Второй по идеальности вариант: если в Москве увидят, что Лукашенко падает, там пойдут на повторные выборы, сосватают Белоруссии Бабарико или кого-то другого — менее одиозного, чем Лукашенко, более покладистого, гарантирующего сохранение стратегического военно-политического партнерства Москвы и Минска. Может, и интеграция пойдет попроще. Но это рискованная игра: а если не получится с Бабарико, а если к власти придет непонятно кто, какой-нибудь Цепкало, откровенно прозападный кандидат?

Протесты в Минске после выборов президента БелоруссииСкриншот видео на YouTube

Отсюда третий вариант — не заигрывать с революционными спичками и в какой-то момент, пока белорусы не сбросили Лукашенко, ввести войска. И вот этот шаг будет Божьим проклятьем и колоссальным ускорителем русской революции. Ввести войска нельзя вывести — в этой фразе очень трудно поставить запятую не там, потому что вся логика неоимперского курса Путина исключает уход Белоруссии на Запад. Это такой аукцион, на котором России придется выкупать имущество, даже если понадобится снять с себя штаны. Впрочем, по отзывам тех, кто в этом разбирается, экономическая цена аншлюса не такая уж неподъемная: население — небольшое, территория — компактная и уже в значительной степени интегрирована с Россией. Речь о миллиардах долларов, это уровень какого-нибудь Ротенберга или Тимченко. У нас крадут больше.

— Каким образом силовое подавление Россией революционных событий в Белоруссии вызовет революционизацию внутри России?

— Из абсолютно лояльной республики мы получим дорогостоящую оккупационную зону, это будет Донбасс величиною с целую страну. 

— Владимир Борисович, последний вопрос. Реализация третьего сценария, вне всяких сомнений, означает дальнейшее укрепление позиций силовиков, что не в интересах остальных элитных групп. Жириновский, распаляясь в Госдуме из-за ареста Фургала, вспомнил о Берии. А я вспомнил про ваши рассуждения в «Революции и конституции» о том, что Берию свалили те в советском руководстве, кто больше не мог терпеть произвольного насилия и стремился к тому, чтобы поставить аппарат насилия в некие правовые рамки, подчинить его закону и партийным институтам. Как вы думаете, тот силовой беспредел, каким запомнился прошлый год и период сразу после вступления в силу новой Конституции, трансформация, как вы формулируете, деспотического государства в полицейское — консолидируют «институциональных реформаторов» в российском руководстве? Будут ли у нас свои Хрущевы и Маленковы, способные справиться с Бериями?

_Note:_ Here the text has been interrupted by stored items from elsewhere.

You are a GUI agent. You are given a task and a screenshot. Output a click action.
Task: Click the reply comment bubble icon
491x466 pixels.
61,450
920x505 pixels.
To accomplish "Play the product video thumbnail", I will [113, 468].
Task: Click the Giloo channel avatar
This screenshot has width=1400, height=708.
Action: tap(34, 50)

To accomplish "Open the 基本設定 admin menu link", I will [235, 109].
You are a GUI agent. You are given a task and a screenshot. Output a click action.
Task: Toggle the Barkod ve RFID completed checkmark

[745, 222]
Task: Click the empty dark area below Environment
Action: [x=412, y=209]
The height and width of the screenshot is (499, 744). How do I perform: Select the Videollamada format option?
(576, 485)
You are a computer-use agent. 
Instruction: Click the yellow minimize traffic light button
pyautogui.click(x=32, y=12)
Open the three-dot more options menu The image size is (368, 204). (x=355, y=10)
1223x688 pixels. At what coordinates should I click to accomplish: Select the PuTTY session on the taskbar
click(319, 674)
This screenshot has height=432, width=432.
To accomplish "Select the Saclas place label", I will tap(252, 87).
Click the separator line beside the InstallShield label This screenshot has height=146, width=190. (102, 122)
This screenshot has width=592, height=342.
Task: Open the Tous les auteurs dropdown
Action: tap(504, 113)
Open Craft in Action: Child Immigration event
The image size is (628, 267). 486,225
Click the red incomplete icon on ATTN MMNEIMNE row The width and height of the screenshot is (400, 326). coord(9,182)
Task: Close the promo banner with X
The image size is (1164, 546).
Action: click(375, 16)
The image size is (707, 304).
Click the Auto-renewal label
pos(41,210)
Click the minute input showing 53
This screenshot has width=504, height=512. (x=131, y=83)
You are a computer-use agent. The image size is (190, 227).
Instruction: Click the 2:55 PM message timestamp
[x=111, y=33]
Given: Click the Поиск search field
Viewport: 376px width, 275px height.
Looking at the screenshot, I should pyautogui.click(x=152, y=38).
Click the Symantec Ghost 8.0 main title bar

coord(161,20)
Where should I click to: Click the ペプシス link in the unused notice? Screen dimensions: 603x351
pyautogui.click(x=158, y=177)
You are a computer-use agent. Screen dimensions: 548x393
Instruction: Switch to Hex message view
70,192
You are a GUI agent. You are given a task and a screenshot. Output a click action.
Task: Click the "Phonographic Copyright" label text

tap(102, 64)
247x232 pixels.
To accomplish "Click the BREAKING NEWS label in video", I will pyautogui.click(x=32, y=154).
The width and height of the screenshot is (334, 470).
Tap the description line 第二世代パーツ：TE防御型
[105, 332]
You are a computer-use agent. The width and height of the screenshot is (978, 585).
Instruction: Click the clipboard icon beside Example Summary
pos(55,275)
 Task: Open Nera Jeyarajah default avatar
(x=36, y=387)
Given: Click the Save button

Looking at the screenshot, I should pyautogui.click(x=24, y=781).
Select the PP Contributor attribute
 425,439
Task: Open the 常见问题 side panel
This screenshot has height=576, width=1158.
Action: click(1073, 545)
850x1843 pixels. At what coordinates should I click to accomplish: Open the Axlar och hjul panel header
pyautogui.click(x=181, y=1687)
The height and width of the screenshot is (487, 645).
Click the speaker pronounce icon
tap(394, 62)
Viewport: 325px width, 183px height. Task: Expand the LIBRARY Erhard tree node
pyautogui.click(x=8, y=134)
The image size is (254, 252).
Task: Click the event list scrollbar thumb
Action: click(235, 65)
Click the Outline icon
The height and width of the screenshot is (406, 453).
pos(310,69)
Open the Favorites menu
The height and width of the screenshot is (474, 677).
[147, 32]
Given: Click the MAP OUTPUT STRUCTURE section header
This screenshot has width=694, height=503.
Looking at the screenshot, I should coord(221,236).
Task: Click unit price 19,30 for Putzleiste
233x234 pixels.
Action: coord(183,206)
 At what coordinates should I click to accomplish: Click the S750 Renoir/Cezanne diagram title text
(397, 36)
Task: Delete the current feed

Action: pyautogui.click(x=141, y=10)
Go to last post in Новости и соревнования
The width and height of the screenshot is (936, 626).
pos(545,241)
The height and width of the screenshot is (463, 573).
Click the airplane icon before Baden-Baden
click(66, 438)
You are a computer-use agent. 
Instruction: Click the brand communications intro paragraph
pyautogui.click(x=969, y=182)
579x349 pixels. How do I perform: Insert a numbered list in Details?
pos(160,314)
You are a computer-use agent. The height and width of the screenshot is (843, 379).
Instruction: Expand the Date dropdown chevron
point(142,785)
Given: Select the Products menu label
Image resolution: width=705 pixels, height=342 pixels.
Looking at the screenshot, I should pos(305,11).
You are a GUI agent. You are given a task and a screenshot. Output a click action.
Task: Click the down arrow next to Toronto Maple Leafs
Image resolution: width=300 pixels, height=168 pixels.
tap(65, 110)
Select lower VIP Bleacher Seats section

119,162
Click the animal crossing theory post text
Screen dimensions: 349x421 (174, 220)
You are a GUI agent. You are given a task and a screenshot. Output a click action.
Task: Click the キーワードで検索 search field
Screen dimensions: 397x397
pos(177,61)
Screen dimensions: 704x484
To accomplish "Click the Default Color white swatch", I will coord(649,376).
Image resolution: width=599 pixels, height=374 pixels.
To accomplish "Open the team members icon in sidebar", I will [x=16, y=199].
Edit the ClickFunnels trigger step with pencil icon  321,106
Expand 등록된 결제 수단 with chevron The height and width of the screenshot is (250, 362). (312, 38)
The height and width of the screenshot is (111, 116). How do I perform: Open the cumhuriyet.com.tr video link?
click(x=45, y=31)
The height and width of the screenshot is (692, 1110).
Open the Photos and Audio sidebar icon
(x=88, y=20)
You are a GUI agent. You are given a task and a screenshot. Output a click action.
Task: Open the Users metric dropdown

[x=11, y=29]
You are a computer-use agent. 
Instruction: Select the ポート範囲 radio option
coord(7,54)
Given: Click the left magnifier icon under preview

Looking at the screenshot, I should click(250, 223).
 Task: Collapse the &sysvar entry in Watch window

— Я думаю, что они подрастают. Путин — это уже целая эпоха, и его воздействие на русское общество настолько мощное, что эта зарубка навсегда останется в нашей истории. Так долго находясь у власти и последовательно проводя реставрационный курс, Путин успел в значительной степени переформатировать русское общество. Одна из ошибок ветеранов протеста в том, что они до сих пор пытаются переиграть свои игры 90-х: тогда они проиграли, но если сейчас поднатужатся, то скинут Путина, окажутся в 98-99 годах и тогда напишут новую версию истории последующих 20 лет. Они — «Путин наоборот»: ему кругом мерещатся иностранные шпионы, а они во всем путинском видят только вред для России, а это не так.

В действительности «умерла так умерла». Той России, того общества, тех развилок больше не существует. Выросла совершенно другая Россия, с другим мироощущением, выросла новая бюрократия, с ярко выраженным «националистическим профилем» и верой в то, что, да, Россия — это отдельная цивилизация, целый особый мир. (Чего не было у ельцинской бюрократии, которая стеснялась своей русскости). Среди этой новой бюрократии появятся те (с моей точки зрения, это поколение сегодняшних 30-40-летних), кто навесит на свой национализм более демократический софт. С одной стороны, они не испытывают к Путину такой глубокой личной неприязни, что «кушать не могут». Но при этом крайности путинизма — все эти безнаказанные силовики, «решалы», разнузданная коррупция, «ротенберги» — им имманентно чужды, да и опасны, ведь при нынешних фаворитах они лишены перспектив карьерного роста. И это так или иначе выстрелит. В какой форме — госпереворота или поддержки разогревшейся революции, — сказать сейчас трудно. Хочется, чтобы по образцу 1989-го, но судя по тому, как идут дела, скорее наподобие 1916-го.